No one has established how long the Place was there before being discovered. Protected by its own remoteness, and the sparse population of the Rifleman Mountains, the Place had its first verifiable appearance on a day in November 1886 when a young violinist named Tziga Hame disappeared from a coach traveling between the village of Doorhandle and Sisters Beach.

rangers
Employees of the
DREAM REGULATORY BODY
, rangers patrol
THE PLACE
, maintain its trails, and perform search and rescue when necessary. Rangers are those who find that, although they can enter the Place, they can’t catch dreams.

Soporif
Anyone who is close to a Soporif
DREAMHUNTER
when he falls asleep will fall asleep with him. Soporifs often work in hospitals, enhancing the effects of anesthetics.

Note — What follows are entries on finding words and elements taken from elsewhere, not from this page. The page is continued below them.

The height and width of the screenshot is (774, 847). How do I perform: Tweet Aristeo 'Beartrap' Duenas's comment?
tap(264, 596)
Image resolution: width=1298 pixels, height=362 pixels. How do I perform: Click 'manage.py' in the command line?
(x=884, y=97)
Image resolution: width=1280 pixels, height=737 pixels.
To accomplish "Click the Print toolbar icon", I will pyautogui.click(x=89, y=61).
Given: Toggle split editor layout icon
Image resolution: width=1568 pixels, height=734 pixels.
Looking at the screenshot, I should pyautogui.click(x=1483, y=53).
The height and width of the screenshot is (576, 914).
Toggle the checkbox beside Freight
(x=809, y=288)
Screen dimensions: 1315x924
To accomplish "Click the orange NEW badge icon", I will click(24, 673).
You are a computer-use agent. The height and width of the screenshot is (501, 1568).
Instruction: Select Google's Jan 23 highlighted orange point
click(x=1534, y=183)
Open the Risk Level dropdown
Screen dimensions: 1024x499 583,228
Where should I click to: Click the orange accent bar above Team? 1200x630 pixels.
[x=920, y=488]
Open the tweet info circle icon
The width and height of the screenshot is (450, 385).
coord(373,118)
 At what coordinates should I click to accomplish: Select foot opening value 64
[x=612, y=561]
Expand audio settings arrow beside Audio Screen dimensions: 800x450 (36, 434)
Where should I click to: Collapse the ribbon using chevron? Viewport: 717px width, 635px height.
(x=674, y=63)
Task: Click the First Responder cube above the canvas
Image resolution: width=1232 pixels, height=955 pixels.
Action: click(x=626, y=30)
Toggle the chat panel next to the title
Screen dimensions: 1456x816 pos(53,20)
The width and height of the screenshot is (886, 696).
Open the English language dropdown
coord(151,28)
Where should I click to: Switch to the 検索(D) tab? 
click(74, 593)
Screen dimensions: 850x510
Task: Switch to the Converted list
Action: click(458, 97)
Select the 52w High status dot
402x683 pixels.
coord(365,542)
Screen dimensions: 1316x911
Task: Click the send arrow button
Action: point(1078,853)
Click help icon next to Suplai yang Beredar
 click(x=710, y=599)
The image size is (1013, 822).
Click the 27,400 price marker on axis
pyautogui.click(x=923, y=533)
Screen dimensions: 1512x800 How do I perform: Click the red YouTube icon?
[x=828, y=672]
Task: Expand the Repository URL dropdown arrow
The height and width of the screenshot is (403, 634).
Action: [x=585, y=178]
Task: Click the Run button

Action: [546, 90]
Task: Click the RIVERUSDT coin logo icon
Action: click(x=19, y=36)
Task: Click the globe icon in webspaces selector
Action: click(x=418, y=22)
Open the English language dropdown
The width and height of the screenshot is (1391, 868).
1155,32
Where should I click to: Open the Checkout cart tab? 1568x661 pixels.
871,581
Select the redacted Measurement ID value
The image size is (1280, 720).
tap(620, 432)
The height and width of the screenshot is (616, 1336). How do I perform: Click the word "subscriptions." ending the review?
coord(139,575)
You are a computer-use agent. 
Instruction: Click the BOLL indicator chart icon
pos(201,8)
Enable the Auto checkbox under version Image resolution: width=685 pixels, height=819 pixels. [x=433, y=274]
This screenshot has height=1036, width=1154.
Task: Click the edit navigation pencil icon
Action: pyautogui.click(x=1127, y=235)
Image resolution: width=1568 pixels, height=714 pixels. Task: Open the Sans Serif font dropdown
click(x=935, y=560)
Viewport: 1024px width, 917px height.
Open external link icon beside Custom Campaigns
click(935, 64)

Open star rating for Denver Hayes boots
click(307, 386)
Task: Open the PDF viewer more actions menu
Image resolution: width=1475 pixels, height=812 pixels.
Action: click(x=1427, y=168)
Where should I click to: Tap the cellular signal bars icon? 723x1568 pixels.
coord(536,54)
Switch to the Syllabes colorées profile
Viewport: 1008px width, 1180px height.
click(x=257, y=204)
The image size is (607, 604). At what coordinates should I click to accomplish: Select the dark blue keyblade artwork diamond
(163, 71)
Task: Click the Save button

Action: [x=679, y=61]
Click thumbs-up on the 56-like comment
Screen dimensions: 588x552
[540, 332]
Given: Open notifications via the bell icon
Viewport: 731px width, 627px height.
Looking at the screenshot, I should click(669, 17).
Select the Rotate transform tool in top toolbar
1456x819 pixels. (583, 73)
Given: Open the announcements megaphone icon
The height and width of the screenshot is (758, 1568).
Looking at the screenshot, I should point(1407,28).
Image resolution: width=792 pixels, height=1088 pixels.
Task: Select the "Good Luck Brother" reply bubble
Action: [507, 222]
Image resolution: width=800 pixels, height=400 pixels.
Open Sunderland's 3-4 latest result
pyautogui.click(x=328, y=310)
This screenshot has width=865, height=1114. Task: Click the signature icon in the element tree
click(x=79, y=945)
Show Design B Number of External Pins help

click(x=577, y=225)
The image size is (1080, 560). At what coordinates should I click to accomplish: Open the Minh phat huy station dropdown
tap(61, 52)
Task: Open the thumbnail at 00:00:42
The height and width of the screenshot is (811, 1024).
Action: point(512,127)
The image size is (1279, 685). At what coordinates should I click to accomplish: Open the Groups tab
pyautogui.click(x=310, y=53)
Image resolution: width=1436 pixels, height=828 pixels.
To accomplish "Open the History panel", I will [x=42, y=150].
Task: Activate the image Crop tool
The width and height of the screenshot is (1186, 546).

For example, Soporifs can be helpful by entering the operating room before the surgeons and their assistants and lying down
near the prepared patient. George Mason is Southland’s best Soporif.

split dream
A dream that has two points of view is a split dream. Only a
NOVELIST
will be able to catch both points of view at the same time and deliver them to the audience. Examples of split dreams are Homecoming, the Second Sentence / Sunken, and Grace Tiebold’s famous first split dream, Pursuit.

Think Again dream
A dream classified by the Department of Corrections as a
DREAM FOR THE PUBLIC GOOD
and used for educating and rehabilitating prisoners is a Think Again dream.

Try
Twice a year, in the fall and spring, the
DREAM REGULATORY BODY
holds Tries, at which people, the majority of them teenagers, attempt to enter
THE PLACE.
Only one person in three hundred will cross over into the Place.

Wakeful
A purple-red fibrous paste, Wakeful is a powerful stimulant with a pleasant perfume. It is dangerous if used for too long or in large doses.
DREAMHUNTERS
often chew Wakeful to stay awake when they have walked days into
THE PLACE
to catch a dream they don’t want to waste before they have an audience.